Your objective: Print the records below exactly, and do not carry over any picture.

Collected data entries
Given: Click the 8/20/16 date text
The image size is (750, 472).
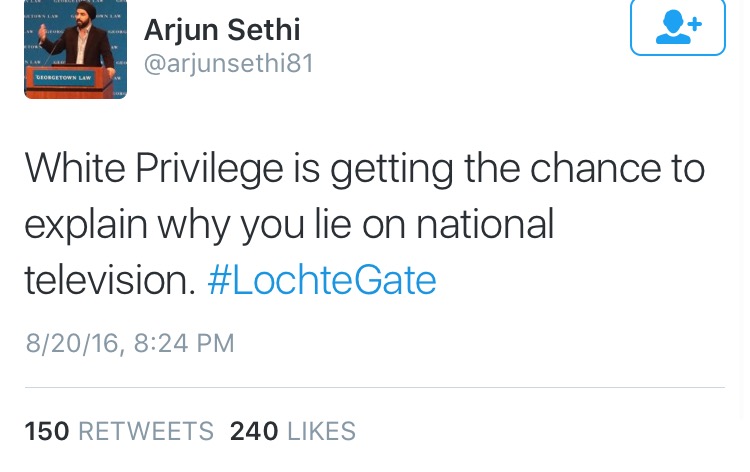Looking at the screenshot, I should pos(73,344).
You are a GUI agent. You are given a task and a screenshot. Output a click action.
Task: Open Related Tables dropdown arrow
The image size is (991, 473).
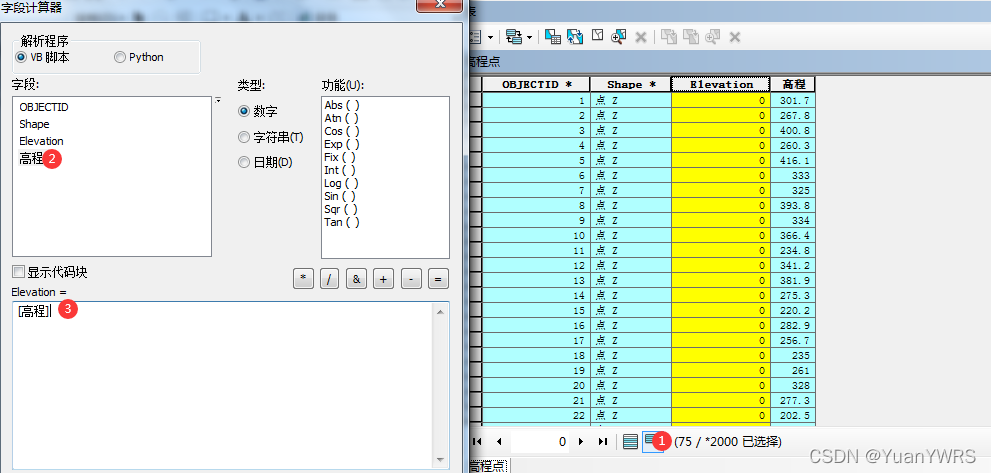[x=529, y=37]
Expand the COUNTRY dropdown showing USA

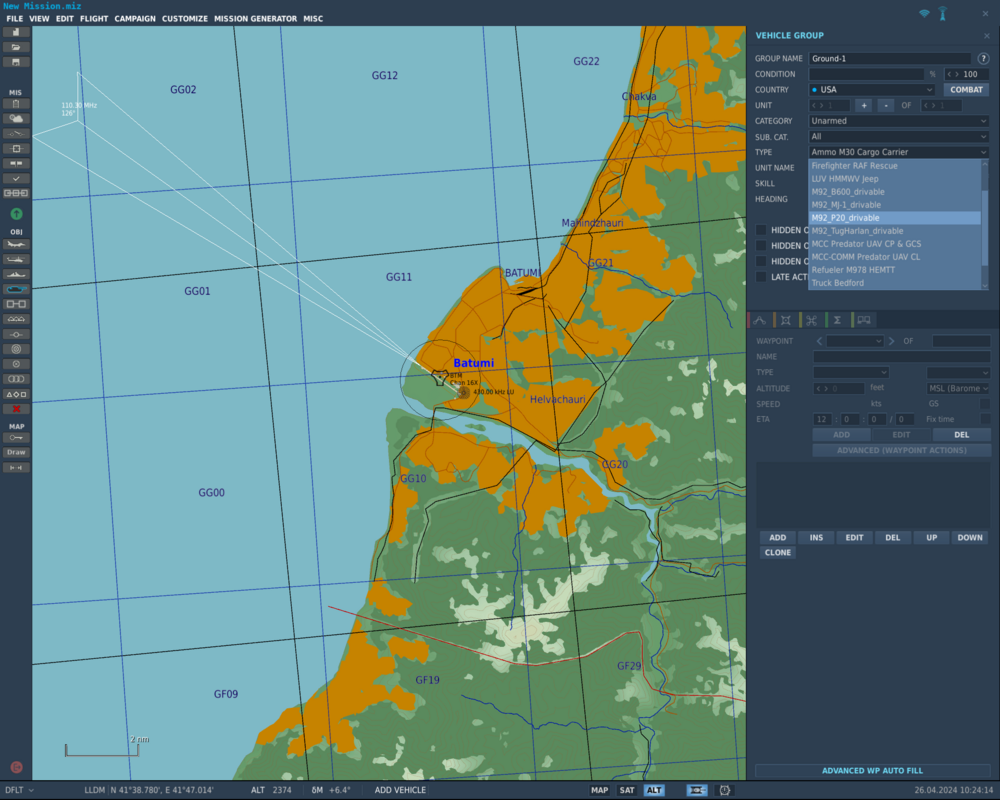pyautogui.click(x=873, y=90)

Solved exercise:
Given: Click the 8/20/16 date text
The image size is (750, 472).
Looking at the screenshot, I should pos(73,344).
You are a GUI agent. You are given a task and a screenshot. Output a click action.
Task: Open Related Tables dropdown arrow
The image size is (991, 473).
[x=529, y=37]
Expand the COUNTRY dropdown showing USA

pyautogui.click(x=873, y=90)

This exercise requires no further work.